**Required action**
Give back all of the data exactly.

**Given data**
Content starts
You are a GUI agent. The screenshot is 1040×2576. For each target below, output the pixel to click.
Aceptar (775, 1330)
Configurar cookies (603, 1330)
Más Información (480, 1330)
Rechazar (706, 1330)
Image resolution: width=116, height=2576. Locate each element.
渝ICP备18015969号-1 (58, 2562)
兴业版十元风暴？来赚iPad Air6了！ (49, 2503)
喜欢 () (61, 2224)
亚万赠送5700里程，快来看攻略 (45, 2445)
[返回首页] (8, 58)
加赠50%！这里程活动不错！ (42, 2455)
Content ends
**Task answer**
You are a GUI agent. The screenshot is 1040×2576. For each target below, output the pixel to click.
Aceptar (775, 1330)
Configurar cookies (603, 1330)
Más Información (480, 1330)
Rechazar (706, 1330)
Image resolution: width=116, height=2576. Locate each element.
渝ICP备18015969号-1 (58, 2562)
兴业版十元风暴？来赚iPad Air6了！ (49, 2503)
喜欢 () (61, 2224)
亚万赠送5700里程，快来看攻略 (45, 2445)
[返回首页] (8, 58)
加赠50%！这里程活动不错！ (42, 2455)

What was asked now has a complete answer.